_Assigned task_
Your task is to copy each line of the material that holds the word "menu".

_Source records_
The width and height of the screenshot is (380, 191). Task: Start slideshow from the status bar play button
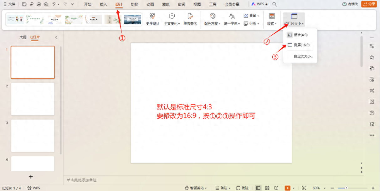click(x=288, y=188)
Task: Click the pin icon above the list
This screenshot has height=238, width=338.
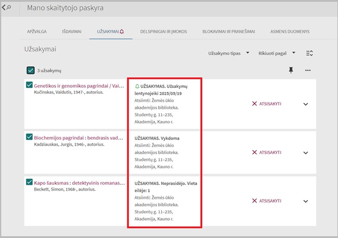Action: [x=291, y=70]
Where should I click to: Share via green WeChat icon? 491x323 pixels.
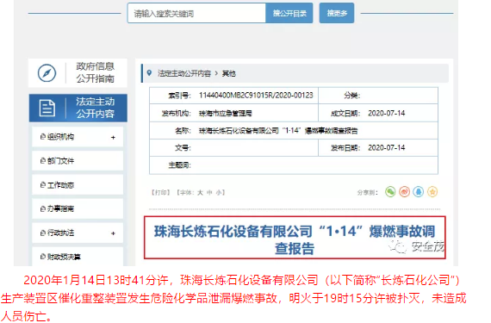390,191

--

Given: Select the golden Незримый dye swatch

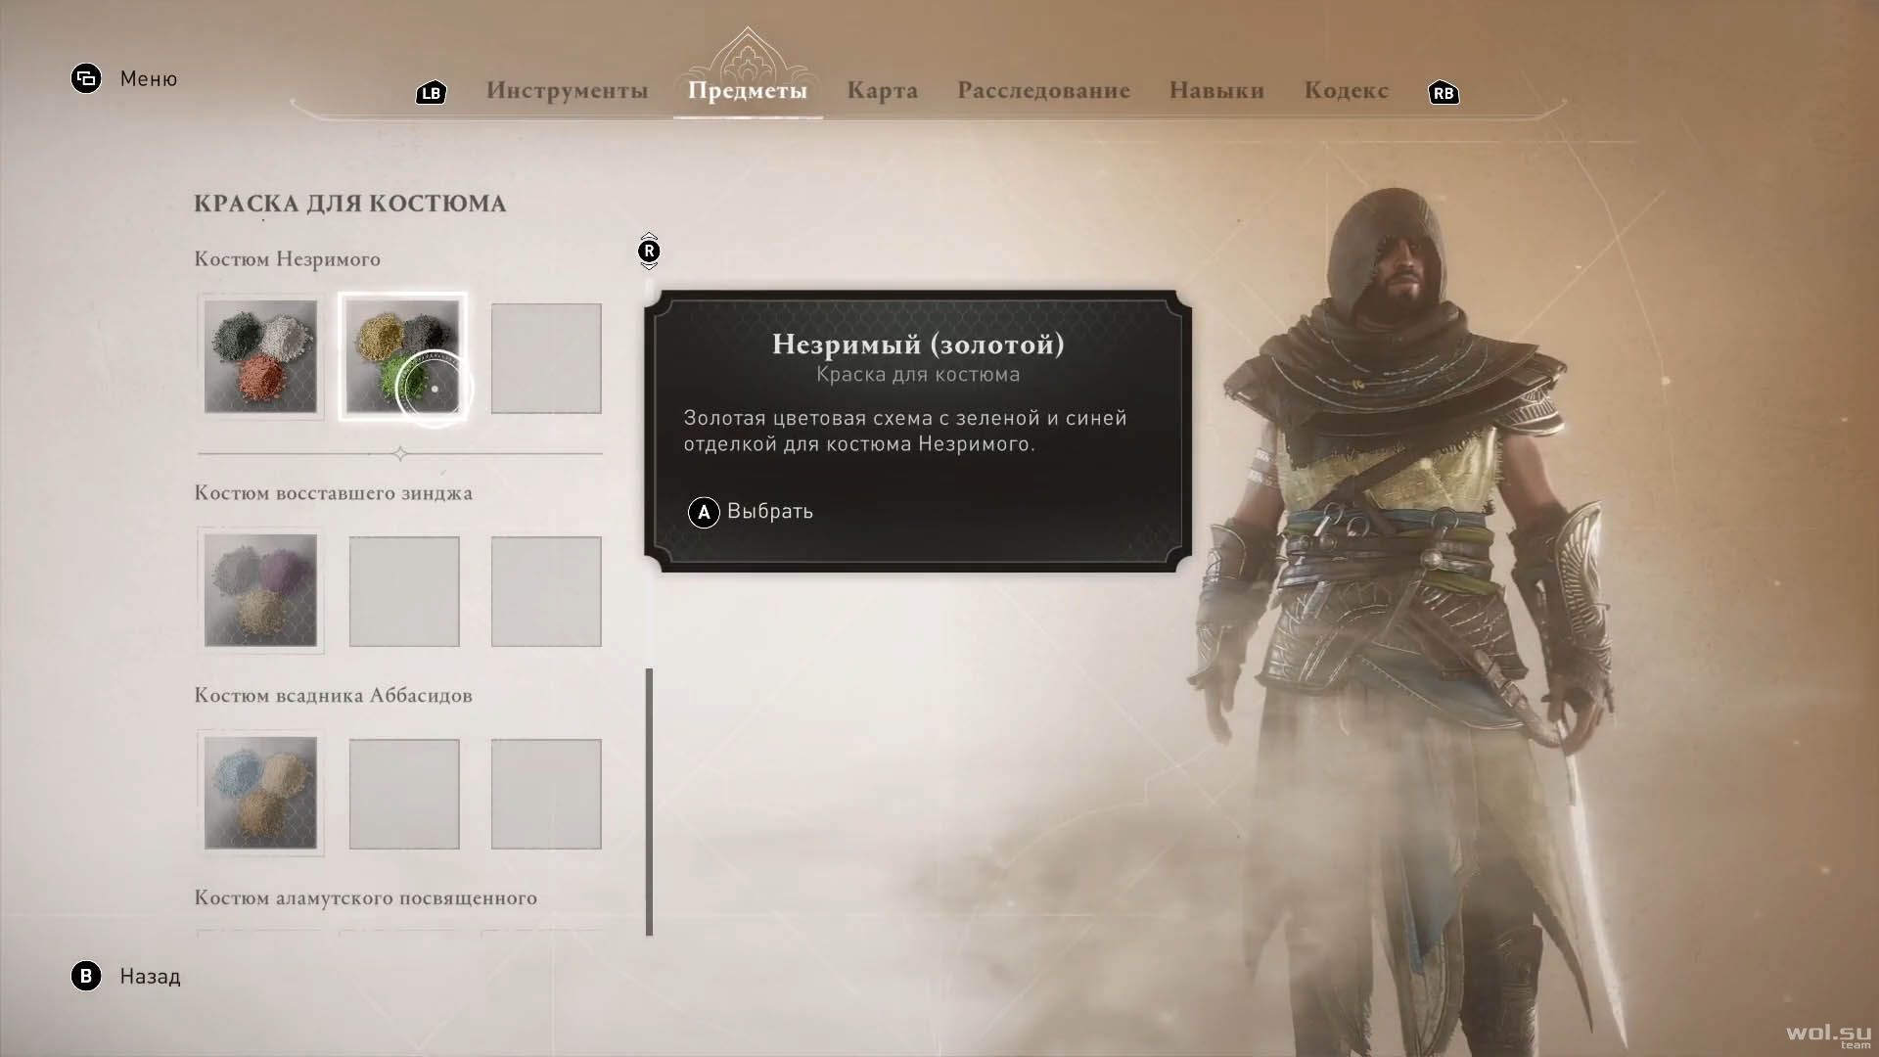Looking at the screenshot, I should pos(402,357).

* * *

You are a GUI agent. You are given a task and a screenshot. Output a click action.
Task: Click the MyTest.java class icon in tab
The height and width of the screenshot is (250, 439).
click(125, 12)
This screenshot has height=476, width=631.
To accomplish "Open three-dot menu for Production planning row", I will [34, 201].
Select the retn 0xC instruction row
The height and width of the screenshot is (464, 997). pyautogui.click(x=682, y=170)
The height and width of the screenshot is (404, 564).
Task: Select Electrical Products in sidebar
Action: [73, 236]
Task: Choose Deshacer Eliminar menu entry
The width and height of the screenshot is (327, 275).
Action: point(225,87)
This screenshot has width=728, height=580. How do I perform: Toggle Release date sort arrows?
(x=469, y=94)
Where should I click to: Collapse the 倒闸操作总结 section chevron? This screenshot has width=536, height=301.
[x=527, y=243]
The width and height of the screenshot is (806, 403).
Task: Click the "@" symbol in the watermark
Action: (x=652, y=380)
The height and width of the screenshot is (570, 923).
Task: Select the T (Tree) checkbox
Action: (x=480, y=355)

_Your solution_
To accomplish "Open three-dot menu for Production planning row", I will [34, 201].
Task: Choose Deshacer Eliminar menu entry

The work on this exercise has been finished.